As the data is split into column chunks, adding new data by encoding the new values into a new chunk and file is also easy. The metadata is then updated for the affected files and row groups. Thus, we can say that Parquet is a flexible format.
Parquet natively supports the compression of data using page compression and dictionary encoding techniques. Let’s see a simple example of dictionary compression:
Note that in the above example, we see the IT division 4 times. So, while storing in the dictionary, the format encodes the data with another easy-to-store value (0,1,2…) along with the number of times it’s repeated continuously – IT, IT is changed to 0,2 to save more space. Querying compressed data takes less time.

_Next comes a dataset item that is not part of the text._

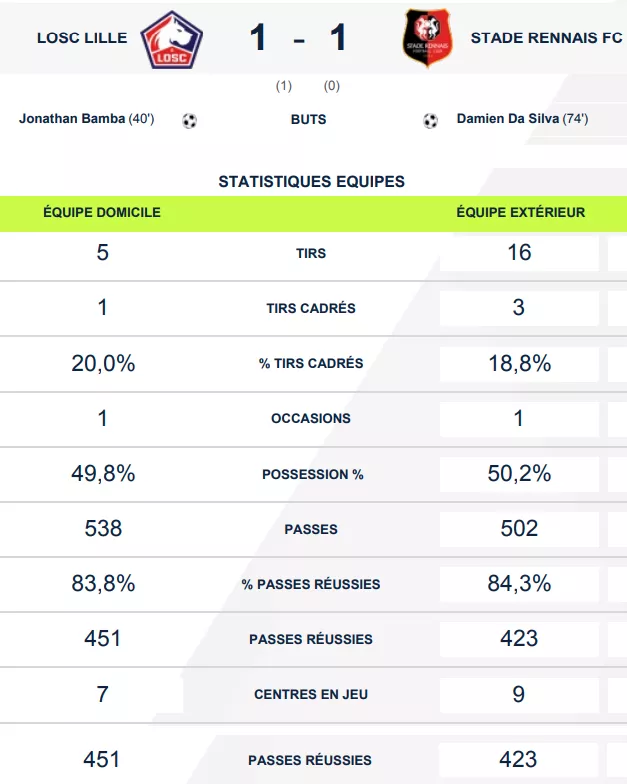Click the home team's 538 passes value
The width and height of the screenshot is (627, 784).
(102, 528)
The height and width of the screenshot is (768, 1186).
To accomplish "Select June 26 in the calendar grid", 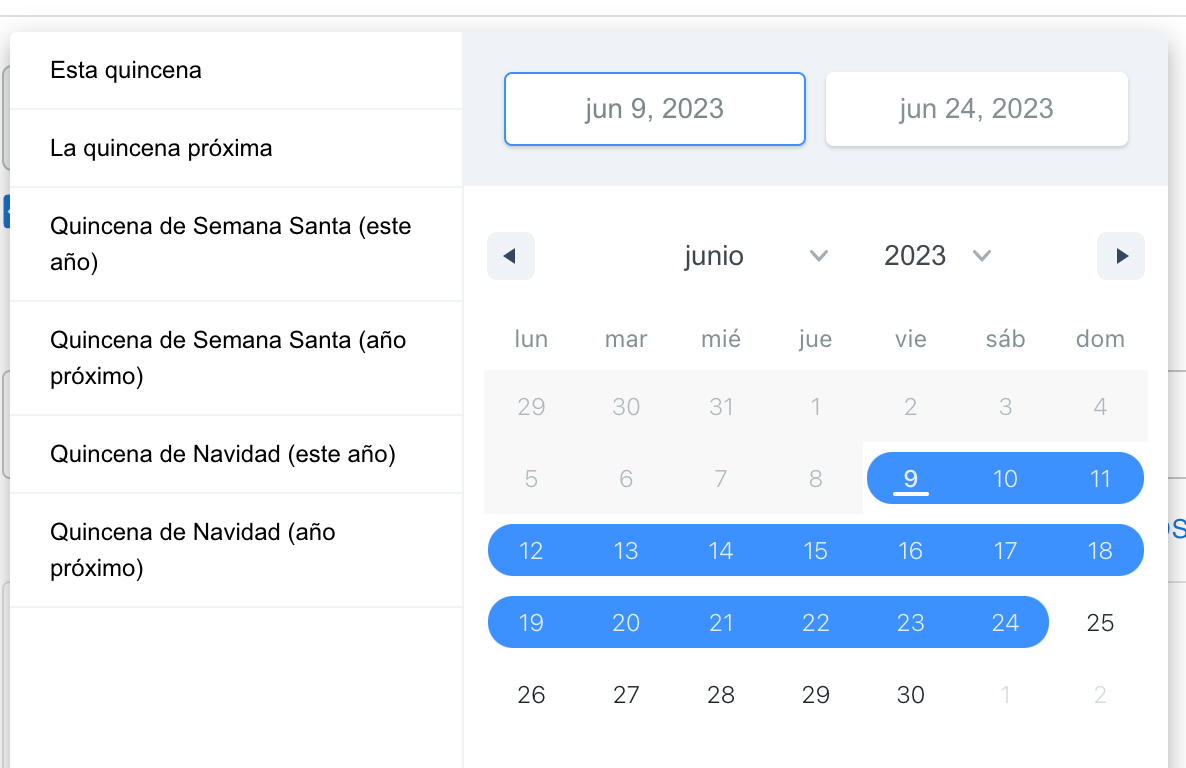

Now that we have a fair idea of how the CSV and Parquet formats look like, its time for some statistics to compare both the formats:
|Row-based storage format.||A hybrid of Row-based and column-based storage formats.|
|It consumes a lot of space as no default compression option is available. For example, a 1TB file will occupy the same space when stored on Amazon S3 or any other cloud.||Compresses data while storing, thus consuming less space. A 1 TB file stored in Parquet format will take up only 130GB of space.|
|Query run time is slow because of the row-based search. For each column, every row of data has to be retrieved.||Query time is about 34 times faster because of the column-based storage and presence of metadata.|
|More data has to be scanned per query.||About 99% less data is scanned for the execution of the query, thus optimizing performance.|
|Most storage devices charge based on the storage space, so CSV format means the high storage cost.||Less storage cost as data is stored in compressed, encoded format.|
|File schema has to be either inferred (leading to errors) or supplied (tedious).||File schema is stored in the metadata.|
|The format is suitable for simple data types.||Parquet is suitable even for complex types like nested schemas, arrays, dictionaries.|
We have seen through examples that Parquet is more efficient than CSV in terms of cost, flexibility, and performance. It is an effective mechanism for storing and retrieving data, especially when the entire world is moving towards cloud storage and space optimization. All major platforms like Azure, AWS, and BigQuery support Parquet format.